Task statement: Only the lines below from the one containing "2304x1296 pixels." to the one containing "Task: Click the green" should be repeated, both included and unchanged.
[[ Provided material, beginning ]]
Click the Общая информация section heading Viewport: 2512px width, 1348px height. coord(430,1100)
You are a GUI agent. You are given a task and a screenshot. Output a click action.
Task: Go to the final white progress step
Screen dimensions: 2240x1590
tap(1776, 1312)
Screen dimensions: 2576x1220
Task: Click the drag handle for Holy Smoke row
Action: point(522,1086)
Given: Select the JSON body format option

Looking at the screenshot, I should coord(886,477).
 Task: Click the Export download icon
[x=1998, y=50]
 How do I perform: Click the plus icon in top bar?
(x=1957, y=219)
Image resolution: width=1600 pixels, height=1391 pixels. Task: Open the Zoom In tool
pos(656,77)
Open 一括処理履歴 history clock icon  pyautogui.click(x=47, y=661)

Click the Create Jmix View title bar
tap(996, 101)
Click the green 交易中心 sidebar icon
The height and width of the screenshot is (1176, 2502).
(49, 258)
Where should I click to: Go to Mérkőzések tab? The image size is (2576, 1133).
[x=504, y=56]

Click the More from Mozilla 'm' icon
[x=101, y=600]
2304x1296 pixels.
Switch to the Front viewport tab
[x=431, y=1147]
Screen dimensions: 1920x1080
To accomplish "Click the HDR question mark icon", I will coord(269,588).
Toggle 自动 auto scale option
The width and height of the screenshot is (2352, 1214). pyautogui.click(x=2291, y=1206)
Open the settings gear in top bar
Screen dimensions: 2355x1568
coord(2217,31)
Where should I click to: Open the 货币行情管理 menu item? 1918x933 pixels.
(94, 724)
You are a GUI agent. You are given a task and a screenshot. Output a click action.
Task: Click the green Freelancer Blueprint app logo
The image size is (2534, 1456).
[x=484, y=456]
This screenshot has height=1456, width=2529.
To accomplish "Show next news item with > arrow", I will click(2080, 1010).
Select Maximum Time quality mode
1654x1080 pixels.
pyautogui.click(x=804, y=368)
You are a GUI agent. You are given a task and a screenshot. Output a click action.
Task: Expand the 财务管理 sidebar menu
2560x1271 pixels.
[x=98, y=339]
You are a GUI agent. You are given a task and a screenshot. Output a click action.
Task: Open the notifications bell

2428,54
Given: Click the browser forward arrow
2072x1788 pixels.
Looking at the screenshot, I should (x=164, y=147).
[[ Provided material, end ]]
Output of the task:
2304x1296 pixels.
Switch to the Front viewport tab
[x=431, y=1147]
Screen dimensions: 1920x1080
To accomplish "Click the HDR question mark icon", I will coord(269,588).
Toggle 自动 auto scale option
The width and height of the screenshot is (2352, 1214). pyautogui.click(x=2291, y=1206)
Open the settings gear in top bar
Screen dimensions: 2355x1568
coord(2217,31)
Where should I click to: Open the 货币行情管理 menu item? 1918x933 pixels.
(94, 724)
You are a GUI agent. You are given a task and a screenshot. Output a click action.
Task: Click the green Freelancer Blueprint app logo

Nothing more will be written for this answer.